§ **Saved data entries**:

________________

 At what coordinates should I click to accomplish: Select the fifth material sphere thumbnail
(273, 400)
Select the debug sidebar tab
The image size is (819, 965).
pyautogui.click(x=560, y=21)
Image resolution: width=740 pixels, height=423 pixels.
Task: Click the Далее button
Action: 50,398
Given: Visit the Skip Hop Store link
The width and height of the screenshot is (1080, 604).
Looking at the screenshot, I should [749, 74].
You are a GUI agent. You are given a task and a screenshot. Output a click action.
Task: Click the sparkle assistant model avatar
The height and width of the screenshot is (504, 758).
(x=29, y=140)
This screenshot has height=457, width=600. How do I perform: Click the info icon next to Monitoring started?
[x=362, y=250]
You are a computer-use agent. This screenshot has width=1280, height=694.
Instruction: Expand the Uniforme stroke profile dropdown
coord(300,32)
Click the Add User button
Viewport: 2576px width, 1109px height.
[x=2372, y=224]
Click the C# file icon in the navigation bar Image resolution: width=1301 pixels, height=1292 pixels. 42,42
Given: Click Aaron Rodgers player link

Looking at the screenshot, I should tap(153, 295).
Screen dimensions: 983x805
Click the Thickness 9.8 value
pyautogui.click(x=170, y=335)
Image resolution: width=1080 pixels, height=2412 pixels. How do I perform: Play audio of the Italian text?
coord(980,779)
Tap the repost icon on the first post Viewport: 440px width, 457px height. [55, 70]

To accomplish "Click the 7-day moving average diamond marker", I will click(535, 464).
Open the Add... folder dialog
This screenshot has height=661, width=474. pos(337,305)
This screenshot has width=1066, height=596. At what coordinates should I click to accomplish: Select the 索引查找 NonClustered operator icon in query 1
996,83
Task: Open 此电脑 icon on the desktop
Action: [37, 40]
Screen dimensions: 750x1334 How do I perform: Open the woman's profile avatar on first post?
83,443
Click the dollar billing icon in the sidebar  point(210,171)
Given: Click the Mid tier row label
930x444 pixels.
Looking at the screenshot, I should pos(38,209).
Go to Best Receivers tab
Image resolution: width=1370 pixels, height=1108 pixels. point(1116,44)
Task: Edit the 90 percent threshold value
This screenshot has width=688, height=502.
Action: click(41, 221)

________________

§ **Work order**: Give back, exactly as written, the stretch from the line with "The image size is (819, 965)." through the line with "You are a computer-use", and no other lines from the records above.

§ **Answer for the task**:
The image size is (819, 965).
pyautogui.click(x=560, y=21)
Image resolution: width=740 pixels, height=423 pixels.
Task: Click the Далее button
Action: 50,398
Given: Visit the Skip Hop Store link
The width and height of the screenshot is (1080, 604).
Looking at the screenshot, I should [749, 74].
You are a GUI agent. You are given a task and a screenshot. Output a click action.
Task: Click the sparkle assistant model avatar
The height and width of the screenshot is (504, 758).
(x=29, y=140)
This screenshot has height=457, width=600. How do I perform: Click the info icon next to Monitoring started?
[x=362, y=250]
You are a computer-use agent. This screenshot has width=1280, height=694.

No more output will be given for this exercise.